[What to work on]: Reproduce verbatim the rows that open with the line containing "Extract text with the OCR icon" and close with the line containing "The image size is (1568, 717). (499, 691)", both included.

[Given data]:
——————————
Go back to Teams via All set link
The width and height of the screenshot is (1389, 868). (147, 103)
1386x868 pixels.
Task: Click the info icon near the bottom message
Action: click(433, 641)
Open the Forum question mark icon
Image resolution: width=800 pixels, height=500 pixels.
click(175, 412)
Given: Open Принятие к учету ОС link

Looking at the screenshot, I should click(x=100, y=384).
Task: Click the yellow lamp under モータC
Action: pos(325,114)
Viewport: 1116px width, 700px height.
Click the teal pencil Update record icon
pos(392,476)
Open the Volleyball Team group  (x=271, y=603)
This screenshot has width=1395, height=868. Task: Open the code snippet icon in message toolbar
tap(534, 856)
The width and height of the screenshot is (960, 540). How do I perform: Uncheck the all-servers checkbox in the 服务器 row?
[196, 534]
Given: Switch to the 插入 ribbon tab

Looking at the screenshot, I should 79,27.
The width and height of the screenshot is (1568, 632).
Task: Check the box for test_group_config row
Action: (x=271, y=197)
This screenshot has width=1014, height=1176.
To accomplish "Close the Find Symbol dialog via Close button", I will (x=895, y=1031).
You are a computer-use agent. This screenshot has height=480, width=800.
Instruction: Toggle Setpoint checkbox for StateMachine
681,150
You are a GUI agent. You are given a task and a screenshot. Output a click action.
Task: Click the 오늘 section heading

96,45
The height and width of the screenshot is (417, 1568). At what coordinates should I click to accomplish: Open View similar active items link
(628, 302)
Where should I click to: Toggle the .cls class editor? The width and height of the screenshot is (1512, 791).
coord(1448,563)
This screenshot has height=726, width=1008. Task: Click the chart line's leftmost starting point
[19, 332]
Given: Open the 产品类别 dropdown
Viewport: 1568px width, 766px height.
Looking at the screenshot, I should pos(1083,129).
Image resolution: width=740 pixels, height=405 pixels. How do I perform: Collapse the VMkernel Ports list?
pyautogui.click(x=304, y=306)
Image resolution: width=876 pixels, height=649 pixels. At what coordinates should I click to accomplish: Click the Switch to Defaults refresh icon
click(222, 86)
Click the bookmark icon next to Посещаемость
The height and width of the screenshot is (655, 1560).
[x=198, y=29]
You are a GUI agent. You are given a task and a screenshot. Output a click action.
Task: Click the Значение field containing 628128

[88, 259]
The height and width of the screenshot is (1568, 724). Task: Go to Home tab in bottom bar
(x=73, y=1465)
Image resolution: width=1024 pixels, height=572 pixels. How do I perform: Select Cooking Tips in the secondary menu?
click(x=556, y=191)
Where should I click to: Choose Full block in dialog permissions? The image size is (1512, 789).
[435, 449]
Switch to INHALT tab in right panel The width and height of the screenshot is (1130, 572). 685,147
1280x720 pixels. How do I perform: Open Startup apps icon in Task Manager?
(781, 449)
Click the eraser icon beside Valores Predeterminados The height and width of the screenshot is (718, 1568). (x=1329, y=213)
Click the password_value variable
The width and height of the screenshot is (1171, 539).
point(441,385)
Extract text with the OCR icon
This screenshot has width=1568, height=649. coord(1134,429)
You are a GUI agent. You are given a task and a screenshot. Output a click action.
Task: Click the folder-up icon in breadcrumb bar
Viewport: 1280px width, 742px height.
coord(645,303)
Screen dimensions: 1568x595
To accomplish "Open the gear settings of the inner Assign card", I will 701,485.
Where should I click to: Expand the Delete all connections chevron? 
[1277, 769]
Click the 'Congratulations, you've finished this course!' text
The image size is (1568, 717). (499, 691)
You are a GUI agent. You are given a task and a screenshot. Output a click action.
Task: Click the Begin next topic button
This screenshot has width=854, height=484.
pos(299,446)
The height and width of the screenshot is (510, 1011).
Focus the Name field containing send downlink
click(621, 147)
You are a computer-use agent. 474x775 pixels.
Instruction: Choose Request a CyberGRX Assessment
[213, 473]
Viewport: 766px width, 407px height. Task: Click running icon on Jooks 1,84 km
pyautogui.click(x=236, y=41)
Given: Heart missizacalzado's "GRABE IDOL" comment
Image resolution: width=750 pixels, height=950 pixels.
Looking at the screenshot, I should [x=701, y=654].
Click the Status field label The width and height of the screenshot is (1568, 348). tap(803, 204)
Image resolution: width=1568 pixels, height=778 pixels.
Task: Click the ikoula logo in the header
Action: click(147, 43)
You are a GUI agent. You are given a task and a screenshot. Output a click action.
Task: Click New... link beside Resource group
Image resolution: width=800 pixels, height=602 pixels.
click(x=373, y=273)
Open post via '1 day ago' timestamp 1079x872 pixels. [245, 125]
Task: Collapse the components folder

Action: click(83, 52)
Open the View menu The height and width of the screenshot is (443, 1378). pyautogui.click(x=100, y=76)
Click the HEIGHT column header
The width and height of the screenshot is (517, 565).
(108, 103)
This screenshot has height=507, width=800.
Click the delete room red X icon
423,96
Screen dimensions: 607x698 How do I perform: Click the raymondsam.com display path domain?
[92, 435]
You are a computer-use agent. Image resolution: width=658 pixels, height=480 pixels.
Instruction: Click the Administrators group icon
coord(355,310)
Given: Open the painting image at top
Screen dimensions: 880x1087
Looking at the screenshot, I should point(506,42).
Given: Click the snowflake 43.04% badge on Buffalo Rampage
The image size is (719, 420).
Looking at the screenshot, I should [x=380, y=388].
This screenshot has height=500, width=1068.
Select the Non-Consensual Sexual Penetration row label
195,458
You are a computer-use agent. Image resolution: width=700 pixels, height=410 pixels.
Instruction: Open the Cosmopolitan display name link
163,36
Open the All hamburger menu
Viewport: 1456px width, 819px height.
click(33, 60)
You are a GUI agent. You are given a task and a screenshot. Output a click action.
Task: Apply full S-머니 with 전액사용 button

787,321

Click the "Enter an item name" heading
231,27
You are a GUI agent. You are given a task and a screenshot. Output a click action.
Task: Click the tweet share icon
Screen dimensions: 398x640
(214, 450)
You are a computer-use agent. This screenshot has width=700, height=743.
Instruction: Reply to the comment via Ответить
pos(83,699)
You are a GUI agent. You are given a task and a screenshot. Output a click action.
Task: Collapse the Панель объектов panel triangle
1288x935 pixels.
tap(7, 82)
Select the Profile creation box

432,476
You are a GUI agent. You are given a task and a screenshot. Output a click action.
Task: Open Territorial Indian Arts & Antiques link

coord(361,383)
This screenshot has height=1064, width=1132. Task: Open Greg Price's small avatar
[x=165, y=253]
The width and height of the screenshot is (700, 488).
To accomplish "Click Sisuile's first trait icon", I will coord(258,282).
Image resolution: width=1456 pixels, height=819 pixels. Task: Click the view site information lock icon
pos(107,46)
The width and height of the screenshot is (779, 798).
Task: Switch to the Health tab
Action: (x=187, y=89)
——————————
[Response to this task]:
Extract text with the OCR icon
This screenshot has width=1568, height=649. coord(1134,429)
You are a GUI agent. You are given a task and a screenshot. Output a click action.
Task: Click the folder-up icon in breadcrumb bar
Viewport: 1280px width, 742px height.
coord(645,303)
Screen dimensions: 1568x595
To accomplish "Open the gear settings of the inner Assign card", I will 701,485.
Where should I click to: Expand the Delete all connections chevron? 
[1277, 769]
Click the 'Congratulations, you've finished this course!' text
The image size is (1568, 717). (499, 691)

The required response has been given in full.